Exercise details
The answer must consist of every line in the records that contains the word "chart".

Input
__________

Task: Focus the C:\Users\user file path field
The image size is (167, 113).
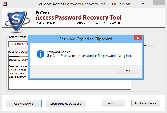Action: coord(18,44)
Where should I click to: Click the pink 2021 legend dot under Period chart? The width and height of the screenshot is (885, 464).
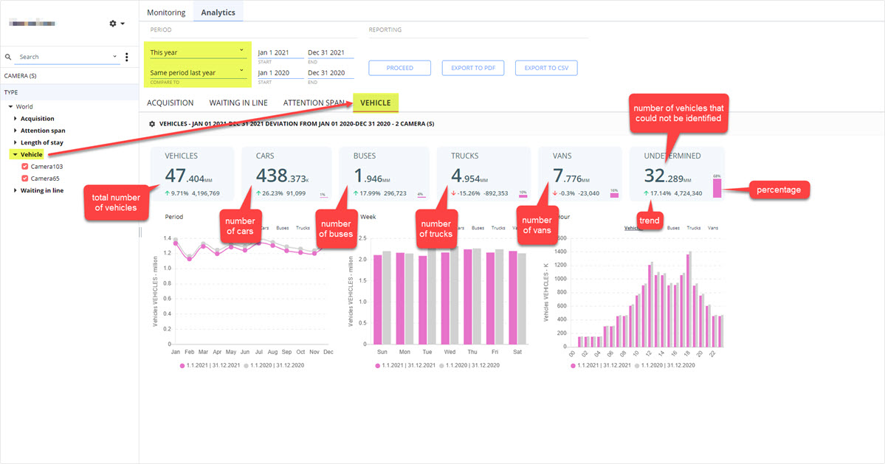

__________

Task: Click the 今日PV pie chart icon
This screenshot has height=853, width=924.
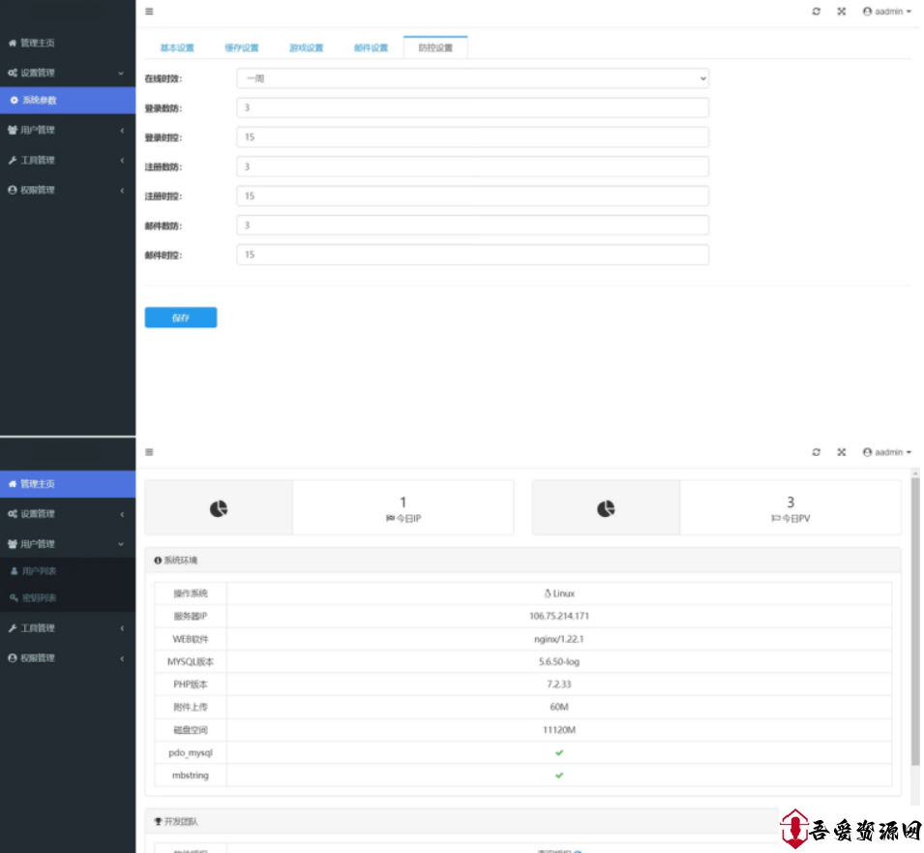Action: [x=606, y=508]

__________

Reply to the task
Where should I click to: Click the pink 2021 legend dot under Period chart? The width and height of the screenshot is (885, 464).
Task: Click the 今日PV pie chart icon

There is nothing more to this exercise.